---------- Data section
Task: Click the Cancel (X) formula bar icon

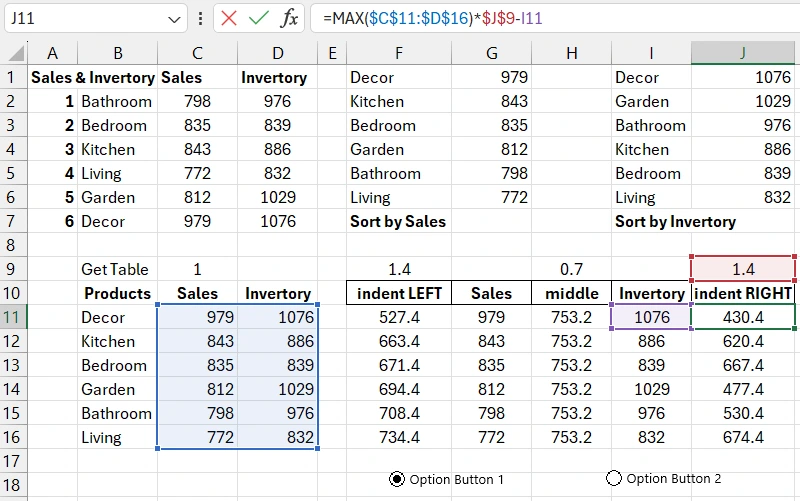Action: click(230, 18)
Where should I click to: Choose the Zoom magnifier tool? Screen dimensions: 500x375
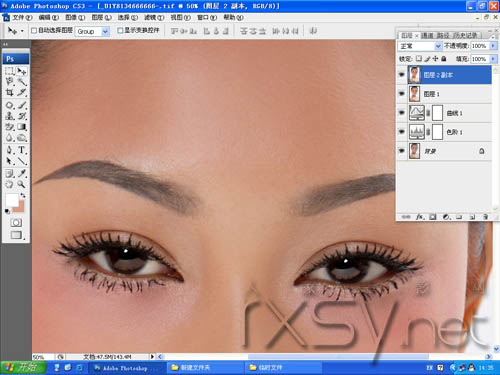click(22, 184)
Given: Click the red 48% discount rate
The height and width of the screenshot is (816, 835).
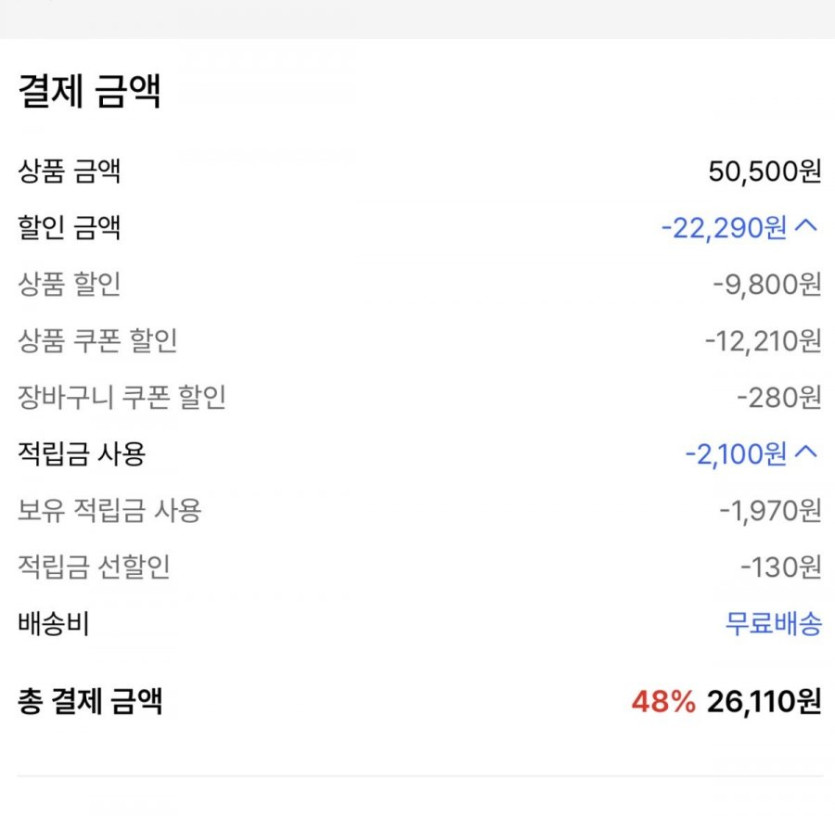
--------------------
• **Exercise instructions**:
Copy every record verbatim while leaving each picture out.

• **Answer space**:
Task: Click the Cancel (X) formula bar icon

Action: click(230, 18)
Where should I click to: Choose the Zoom magnifier tool? Screen dimensions: 500x375
click(22, 184)
Given: Click the red 48% discount rate
The height and width of the screenshot is (816, 835).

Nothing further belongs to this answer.